MINERVA: Mutual Information Neural Estimation for Supervised Feature Selection
Taurai Muvunza, Egor Kraev, Pere Planell-Morell, Alexander Y. Shestopaloff
TL;DR
MINERVA advances supervised feature selection by learning a neural mutual information estimator to quantify the joint dependence between features and the target, and then applying sparsity-inducing regularizers in a two-stage training scheme. By leveraging the DV dual representation of KL-divergence and a flexible neural architecture, it can capture higher-order interactions that traditional pairwise filters miss. Empirical results on synthetic tasks demonstrate exact feature recovery, while real-world fraud data show superior out-of-sample performance when using MINERVA-selected features, validating its practical impact for high-stakes, imbalanced problems.
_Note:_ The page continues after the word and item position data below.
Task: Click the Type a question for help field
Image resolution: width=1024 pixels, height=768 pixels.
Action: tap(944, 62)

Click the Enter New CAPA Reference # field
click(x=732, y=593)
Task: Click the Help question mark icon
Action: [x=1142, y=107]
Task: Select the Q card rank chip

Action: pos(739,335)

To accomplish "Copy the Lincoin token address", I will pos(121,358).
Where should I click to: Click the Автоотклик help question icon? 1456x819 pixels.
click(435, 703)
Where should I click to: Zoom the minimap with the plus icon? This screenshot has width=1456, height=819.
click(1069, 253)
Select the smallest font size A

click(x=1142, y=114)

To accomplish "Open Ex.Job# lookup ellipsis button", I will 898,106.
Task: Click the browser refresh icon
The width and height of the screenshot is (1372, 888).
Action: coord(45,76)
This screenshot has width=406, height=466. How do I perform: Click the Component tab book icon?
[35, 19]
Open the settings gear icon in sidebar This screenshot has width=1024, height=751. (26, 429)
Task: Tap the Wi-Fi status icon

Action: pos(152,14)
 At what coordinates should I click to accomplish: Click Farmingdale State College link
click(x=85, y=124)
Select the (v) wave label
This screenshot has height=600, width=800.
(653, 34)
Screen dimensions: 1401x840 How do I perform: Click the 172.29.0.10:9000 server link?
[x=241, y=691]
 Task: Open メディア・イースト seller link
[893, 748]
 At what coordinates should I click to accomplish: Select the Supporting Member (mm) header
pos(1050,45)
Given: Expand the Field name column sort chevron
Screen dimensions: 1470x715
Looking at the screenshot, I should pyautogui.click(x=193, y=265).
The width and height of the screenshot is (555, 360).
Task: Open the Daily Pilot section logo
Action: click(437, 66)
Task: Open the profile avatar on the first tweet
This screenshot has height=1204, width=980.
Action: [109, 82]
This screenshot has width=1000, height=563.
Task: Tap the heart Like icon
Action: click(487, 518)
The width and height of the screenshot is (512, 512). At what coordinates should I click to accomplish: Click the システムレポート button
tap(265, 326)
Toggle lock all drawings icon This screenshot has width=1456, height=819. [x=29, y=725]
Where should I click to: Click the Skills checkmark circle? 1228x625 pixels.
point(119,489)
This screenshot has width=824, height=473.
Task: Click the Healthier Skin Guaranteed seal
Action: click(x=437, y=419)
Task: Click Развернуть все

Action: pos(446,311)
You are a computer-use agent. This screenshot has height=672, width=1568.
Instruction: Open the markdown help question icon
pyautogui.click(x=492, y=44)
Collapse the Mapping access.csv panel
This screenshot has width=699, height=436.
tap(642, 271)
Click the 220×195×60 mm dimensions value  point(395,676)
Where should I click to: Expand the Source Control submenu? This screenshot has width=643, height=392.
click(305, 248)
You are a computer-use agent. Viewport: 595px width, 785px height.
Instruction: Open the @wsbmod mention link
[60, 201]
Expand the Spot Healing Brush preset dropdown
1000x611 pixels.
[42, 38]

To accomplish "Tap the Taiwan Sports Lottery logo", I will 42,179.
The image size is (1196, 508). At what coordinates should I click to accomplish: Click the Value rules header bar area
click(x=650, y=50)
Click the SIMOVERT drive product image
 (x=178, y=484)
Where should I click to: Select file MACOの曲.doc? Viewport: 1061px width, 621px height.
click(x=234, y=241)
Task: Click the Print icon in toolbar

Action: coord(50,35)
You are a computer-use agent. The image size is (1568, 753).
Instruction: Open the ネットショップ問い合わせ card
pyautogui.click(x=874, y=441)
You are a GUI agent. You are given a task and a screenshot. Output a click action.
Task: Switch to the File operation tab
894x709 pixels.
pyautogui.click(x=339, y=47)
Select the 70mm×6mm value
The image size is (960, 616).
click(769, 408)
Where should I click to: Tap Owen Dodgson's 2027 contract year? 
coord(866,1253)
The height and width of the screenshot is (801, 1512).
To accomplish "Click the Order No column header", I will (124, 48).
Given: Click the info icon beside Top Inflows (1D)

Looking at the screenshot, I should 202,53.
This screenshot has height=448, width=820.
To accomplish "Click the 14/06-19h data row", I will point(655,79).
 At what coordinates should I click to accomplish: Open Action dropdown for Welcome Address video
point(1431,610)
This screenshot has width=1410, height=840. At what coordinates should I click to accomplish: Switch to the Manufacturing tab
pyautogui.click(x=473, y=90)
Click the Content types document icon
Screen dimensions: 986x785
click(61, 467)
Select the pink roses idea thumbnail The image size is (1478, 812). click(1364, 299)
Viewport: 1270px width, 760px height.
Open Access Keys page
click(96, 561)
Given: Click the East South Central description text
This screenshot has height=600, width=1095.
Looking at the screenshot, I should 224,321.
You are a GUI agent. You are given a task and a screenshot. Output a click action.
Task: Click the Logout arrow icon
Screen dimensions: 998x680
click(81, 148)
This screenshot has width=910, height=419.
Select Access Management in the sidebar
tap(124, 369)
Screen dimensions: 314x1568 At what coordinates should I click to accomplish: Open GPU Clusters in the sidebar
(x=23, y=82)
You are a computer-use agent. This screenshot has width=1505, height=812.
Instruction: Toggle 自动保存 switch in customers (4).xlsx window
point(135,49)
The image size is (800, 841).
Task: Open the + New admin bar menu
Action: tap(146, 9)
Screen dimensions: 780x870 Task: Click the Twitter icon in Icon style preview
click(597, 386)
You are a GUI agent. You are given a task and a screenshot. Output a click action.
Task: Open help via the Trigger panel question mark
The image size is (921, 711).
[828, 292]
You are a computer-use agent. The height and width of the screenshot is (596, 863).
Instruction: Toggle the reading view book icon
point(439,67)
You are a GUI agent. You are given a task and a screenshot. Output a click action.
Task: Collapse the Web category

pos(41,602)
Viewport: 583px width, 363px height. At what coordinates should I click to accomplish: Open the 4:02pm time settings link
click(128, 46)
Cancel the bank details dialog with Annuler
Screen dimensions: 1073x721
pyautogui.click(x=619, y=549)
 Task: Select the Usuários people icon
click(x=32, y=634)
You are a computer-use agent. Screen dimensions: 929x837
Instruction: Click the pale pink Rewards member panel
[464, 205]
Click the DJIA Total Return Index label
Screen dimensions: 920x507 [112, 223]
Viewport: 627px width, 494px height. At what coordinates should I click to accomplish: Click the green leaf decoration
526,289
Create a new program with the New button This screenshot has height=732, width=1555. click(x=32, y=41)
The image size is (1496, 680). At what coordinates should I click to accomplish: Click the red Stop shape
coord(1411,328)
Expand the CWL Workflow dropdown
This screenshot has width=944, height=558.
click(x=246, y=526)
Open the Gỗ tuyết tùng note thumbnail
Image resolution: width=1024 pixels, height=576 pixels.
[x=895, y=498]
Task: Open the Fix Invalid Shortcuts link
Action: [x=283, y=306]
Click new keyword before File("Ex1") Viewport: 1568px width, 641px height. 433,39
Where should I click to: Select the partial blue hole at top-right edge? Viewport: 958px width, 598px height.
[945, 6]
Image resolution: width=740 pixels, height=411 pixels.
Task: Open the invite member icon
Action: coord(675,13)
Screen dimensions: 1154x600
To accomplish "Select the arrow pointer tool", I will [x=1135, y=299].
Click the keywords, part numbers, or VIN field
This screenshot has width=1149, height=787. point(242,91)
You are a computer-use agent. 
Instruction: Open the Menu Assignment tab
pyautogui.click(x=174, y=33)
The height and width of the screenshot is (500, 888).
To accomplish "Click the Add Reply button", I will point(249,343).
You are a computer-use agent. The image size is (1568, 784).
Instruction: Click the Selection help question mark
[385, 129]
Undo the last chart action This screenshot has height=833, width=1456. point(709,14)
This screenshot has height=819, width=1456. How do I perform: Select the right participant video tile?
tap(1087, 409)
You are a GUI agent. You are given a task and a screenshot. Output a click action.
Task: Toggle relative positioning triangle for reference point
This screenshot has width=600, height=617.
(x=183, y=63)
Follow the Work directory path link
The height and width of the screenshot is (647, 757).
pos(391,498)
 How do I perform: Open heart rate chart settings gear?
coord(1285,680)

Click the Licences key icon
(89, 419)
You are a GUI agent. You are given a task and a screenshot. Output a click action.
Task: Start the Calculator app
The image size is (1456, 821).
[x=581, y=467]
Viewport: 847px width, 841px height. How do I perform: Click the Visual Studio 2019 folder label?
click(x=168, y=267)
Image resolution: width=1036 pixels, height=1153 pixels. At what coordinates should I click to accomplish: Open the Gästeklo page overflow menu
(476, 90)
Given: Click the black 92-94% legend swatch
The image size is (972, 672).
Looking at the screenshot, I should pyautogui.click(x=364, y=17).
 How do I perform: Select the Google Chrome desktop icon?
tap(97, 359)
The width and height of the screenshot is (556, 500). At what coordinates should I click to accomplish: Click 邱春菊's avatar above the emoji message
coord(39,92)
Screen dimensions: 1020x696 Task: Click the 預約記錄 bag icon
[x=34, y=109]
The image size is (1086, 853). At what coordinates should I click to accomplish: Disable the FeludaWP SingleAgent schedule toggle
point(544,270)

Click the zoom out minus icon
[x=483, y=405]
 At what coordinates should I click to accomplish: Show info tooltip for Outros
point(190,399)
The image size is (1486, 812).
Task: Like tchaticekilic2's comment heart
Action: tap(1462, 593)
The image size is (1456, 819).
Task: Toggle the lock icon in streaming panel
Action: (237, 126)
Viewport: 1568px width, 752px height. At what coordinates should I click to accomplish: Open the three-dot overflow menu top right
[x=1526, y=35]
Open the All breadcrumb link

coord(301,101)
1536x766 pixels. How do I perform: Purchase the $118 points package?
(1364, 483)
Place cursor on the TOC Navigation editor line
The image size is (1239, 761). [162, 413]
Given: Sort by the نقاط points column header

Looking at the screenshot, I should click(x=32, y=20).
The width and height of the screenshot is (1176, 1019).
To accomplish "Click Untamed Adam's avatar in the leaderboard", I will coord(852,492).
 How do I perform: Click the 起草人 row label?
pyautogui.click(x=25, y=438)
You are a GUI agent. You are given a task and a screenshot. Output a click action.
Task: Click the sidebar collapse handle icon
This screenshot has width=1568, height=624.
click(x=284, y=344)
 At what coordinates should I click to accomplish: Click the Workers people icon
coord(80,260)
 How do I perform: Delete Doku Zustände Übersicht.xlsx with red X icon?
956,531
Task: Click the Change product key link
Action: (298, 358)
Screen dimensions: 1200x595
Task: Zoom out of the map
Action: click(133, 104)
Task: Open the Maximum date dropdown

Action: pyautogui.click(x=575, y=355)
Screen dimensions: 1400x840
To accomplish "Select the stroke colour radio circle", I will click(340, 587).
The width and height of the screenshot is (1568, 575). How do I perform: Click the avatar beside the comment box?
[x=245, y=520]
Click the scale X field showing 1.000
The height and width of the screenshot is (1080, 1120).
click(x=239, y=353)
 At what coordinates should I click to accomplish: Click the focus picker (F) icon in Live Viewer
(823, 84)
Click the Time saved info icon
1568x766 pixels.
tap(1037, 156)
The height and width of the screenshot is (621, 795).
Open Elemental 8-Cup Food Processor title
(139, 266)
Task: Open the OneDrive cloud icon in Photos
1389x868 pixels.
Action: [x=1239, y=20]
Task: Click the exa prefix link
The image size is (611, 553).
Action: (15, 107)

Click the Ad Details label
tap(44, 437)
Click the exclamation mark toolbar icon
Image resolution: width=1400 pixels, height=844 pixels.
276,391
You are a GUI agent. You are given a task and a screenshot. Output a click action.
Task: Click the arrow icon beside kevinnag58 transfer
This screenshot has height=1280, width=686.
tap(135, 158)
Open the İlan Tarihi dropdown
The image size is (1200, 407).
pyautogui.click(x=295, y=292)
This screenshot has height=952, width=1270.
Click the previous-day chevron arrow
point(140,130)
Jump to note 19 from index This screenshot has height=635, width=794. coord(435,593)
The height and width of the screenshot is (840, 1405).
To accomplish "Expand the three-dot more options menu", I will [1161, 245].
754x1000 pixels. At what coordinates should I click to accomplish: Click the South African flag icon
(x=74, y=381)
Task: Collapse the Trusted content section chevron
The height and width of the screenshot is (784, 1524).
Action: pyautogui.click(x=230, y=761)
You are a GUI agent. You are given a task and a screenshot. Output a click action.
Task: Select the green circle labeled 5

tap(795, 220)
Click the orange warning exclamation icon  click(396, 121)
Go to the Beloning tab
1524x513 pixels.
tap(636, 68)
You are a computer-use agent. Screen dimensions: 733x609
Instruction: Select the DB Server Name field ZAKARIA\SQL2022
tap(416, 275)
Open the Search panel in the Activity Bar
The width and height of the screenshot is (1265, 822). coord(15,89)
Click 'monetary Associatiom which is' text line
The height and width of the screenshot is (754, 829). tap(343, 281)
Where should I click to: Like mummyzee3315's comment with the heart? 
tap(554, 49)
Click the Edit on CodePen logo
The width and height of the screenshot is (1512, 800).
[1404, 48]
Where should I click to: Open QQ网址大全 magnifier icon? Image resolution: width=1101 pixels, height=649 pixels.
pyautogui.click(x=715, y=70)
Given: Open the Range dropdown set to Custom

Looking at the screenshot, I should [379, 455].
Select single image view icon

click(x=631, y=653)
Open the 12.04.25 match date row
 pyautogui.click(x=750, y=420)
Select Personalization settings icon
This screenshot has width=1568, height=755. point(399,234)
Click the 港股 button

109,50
The framework provides a scalable, interpretable filter with strong theoretical grounding and accessible implementation, enabling broader application across domains demanding reliable feature selection under complex dependencies.
Abstract
Existing feature filters rely on statistical pair-wise dependence metrics to model feature-target relationships, but this approach may fail when the target depends on higher-order feature interactions rather than individual contributions. We introduce Mutual Information Neural Estimation Regularized Vetting Algorithm (MINERVA), a novel approach to supervised feature selection based on neural estimation of mutual information between features and targets. We paramaterize the approximation of mutual information with neural networks and perform feature selection using a carefully designed loss function augmented with sparsity-inducing regularizers. Our method is implemented in a two-stage process to decouple representation learning from feature selection, ensuring better generalization and a more accurate expression of feature importance. We present examples of ubiquitous dependency structures that are rarely captured in literature and show that our proposed method effectively captures these complex feature-target relationships by evaluating feature subsets as an ensemble. Experimental results on synthetic and real-life fraud datasets demonstrate the efficacy of our method and its ability to perform exact solutions.